(Records from a data collection)
(begin)
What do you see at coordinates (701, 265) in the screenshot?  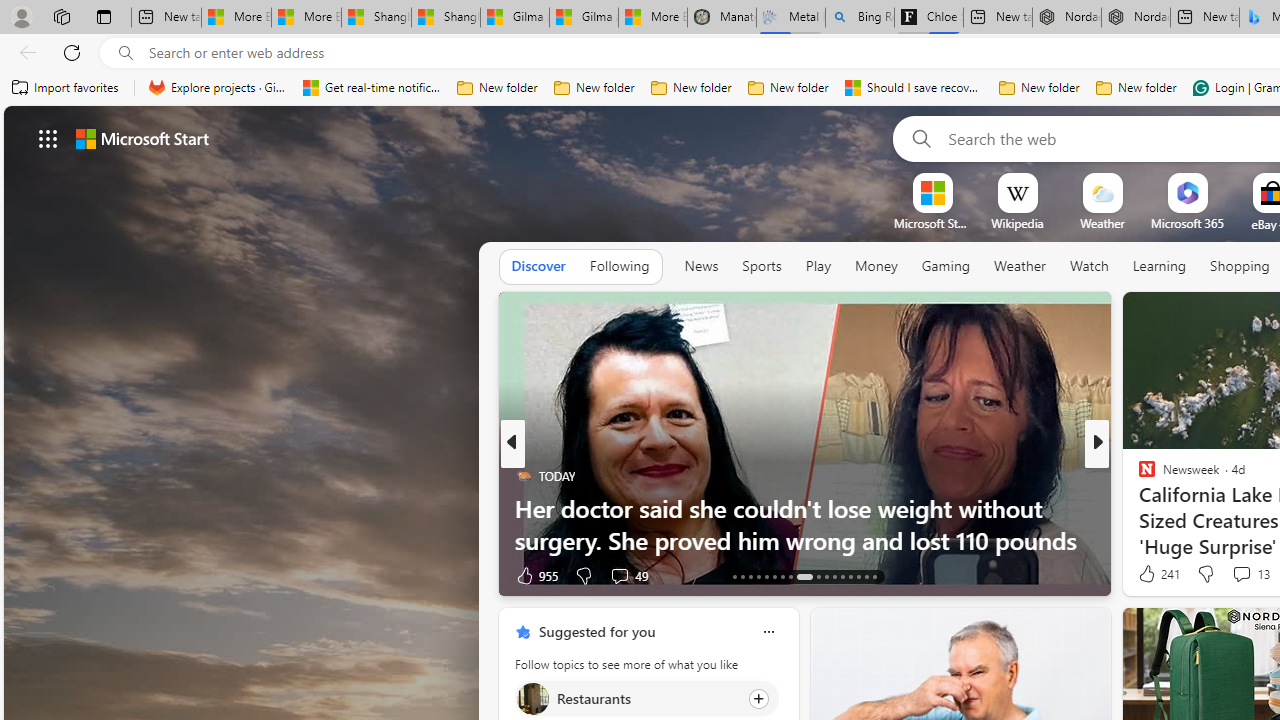 I see `'News'` at bounding box center [701, 265].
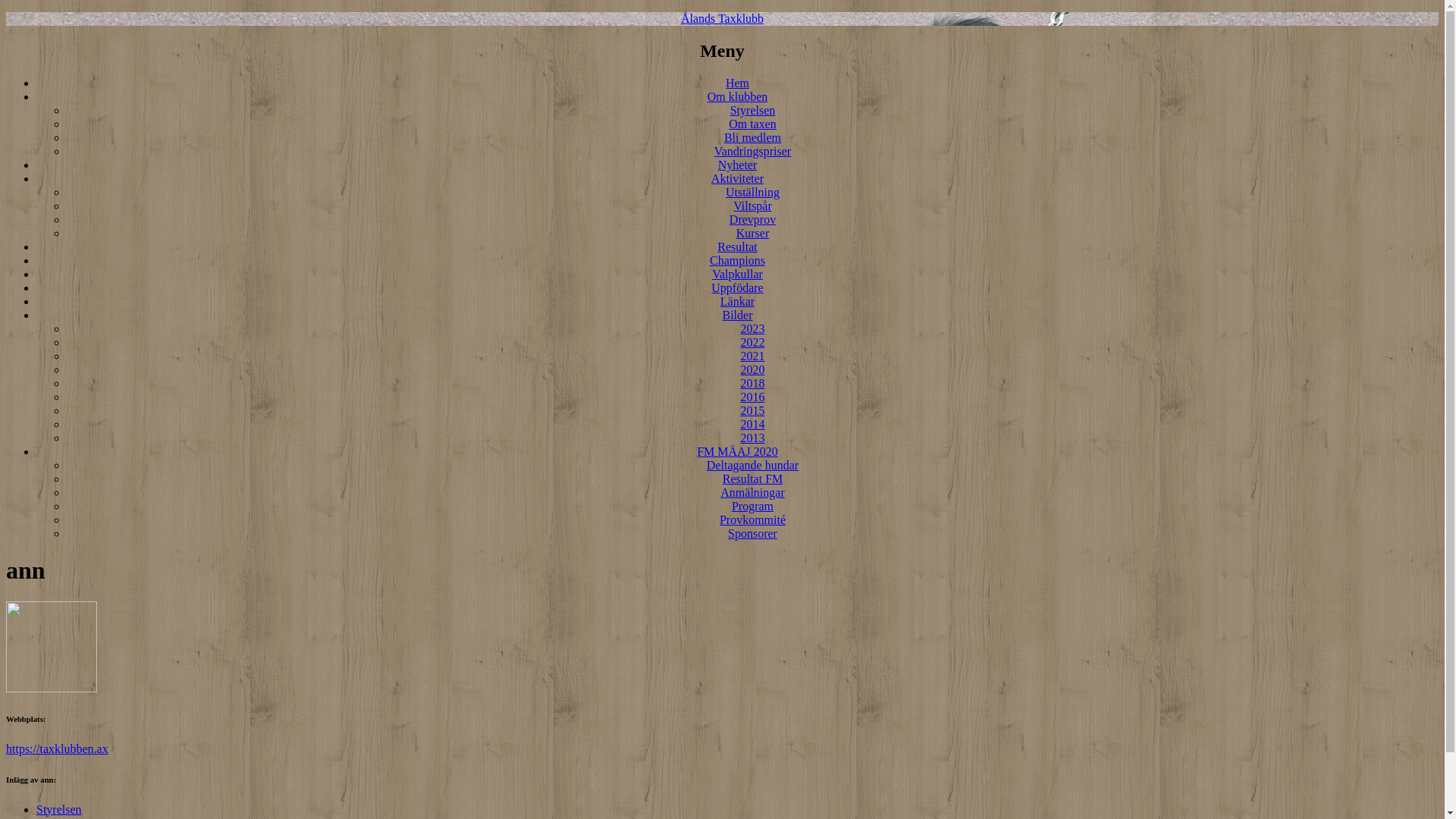 This screenshot has height=819, width=1456. I want to click on 'Hem', so click(737, 83).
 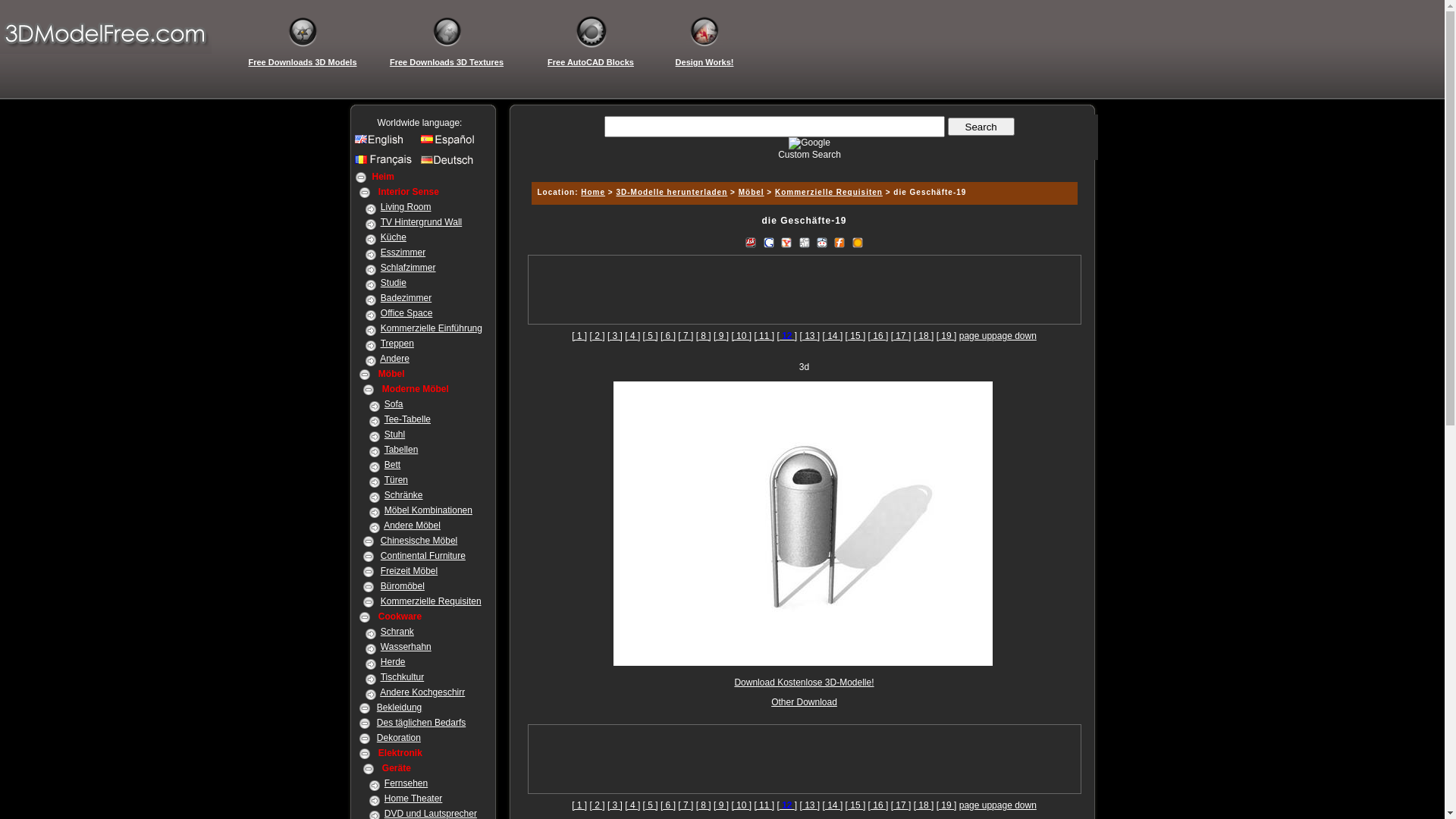 I want to click on 'Cookware', so click(x=400, y=617).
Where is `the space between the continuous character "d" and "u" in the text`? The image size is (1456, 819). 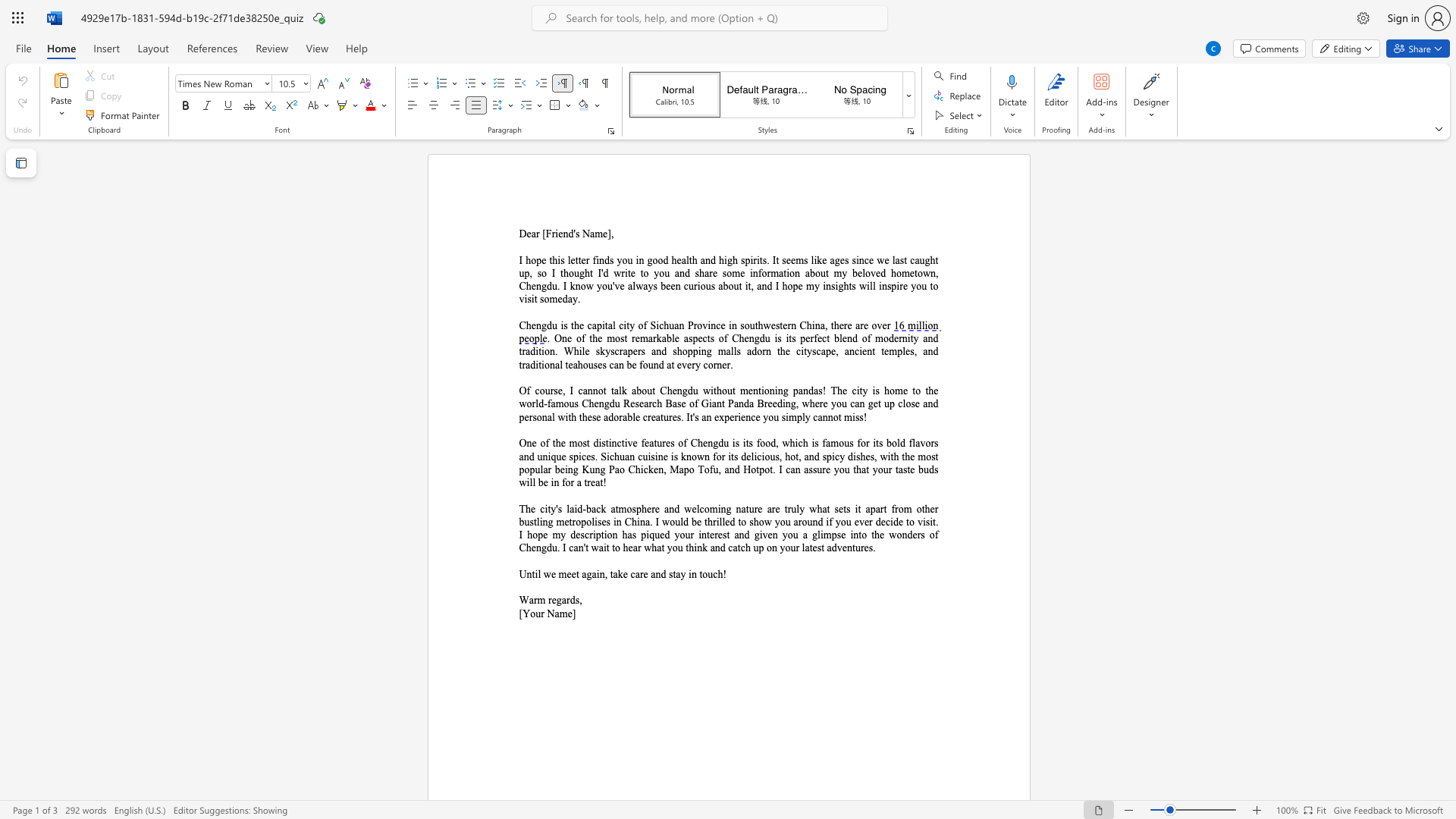
the space between the continuous character "d" and "u" in the text is located at coordinates (551, 325).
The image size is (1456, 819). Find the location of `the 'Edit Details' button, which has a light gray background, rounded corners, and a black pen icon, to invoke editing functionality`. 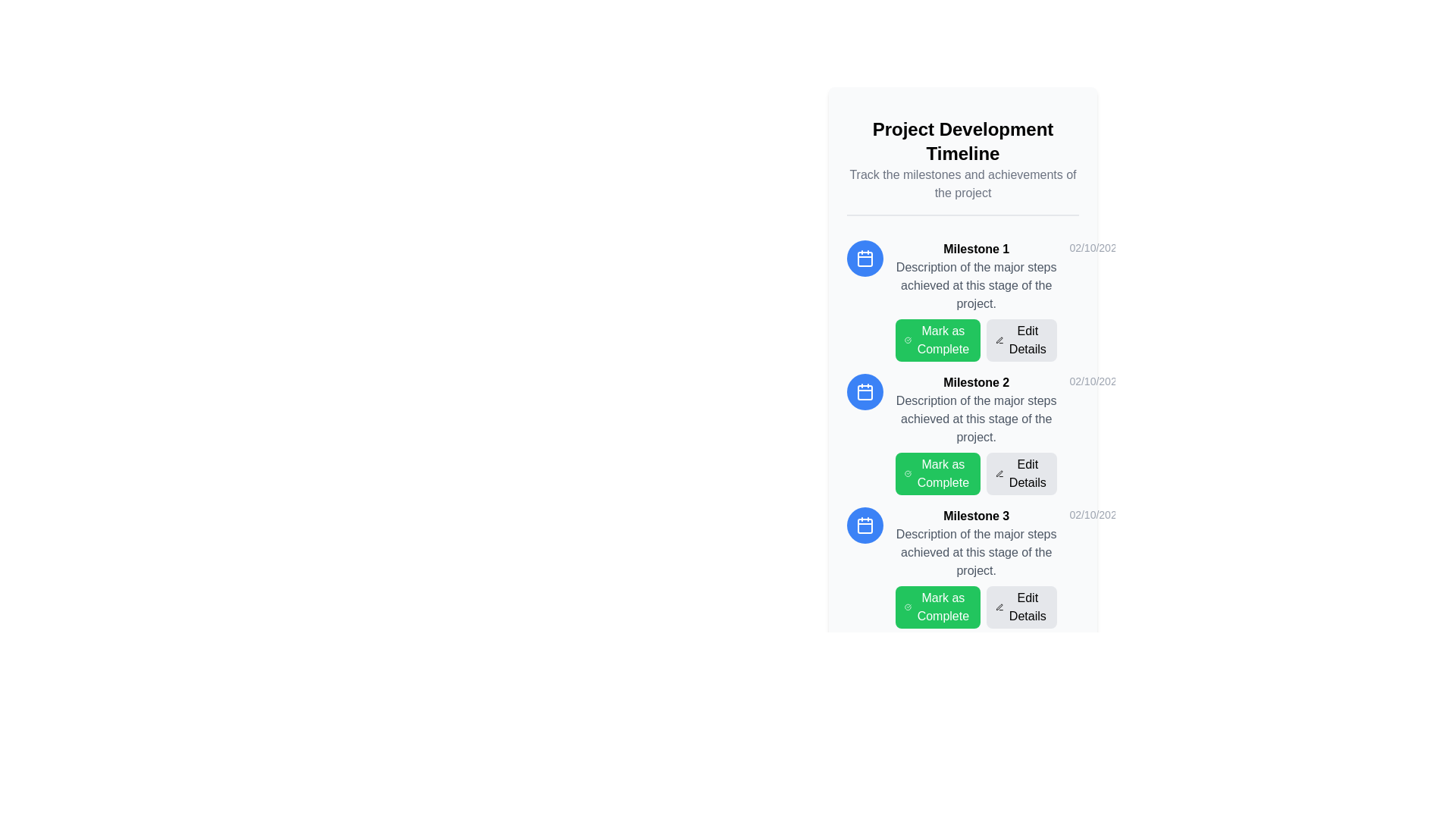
(end)
→ EXERCISE AIM
Copy the lines above again, starting with the line containing "I want to click on 'Cookware', so" and ending with the line containing "coordinates (551, 325).", both of those lines included. Leave the pictures out of your answer.

→ WRITTEN SOLUTION
  I want to click on 'Cookware', so click(x=400, y=617).
Where is `the space between the continuous character "d" and "u" in the text`? The image size is (1456, 819). 
the space between the continuous character "d" and "u" in the text is located at coordinates (551, 325).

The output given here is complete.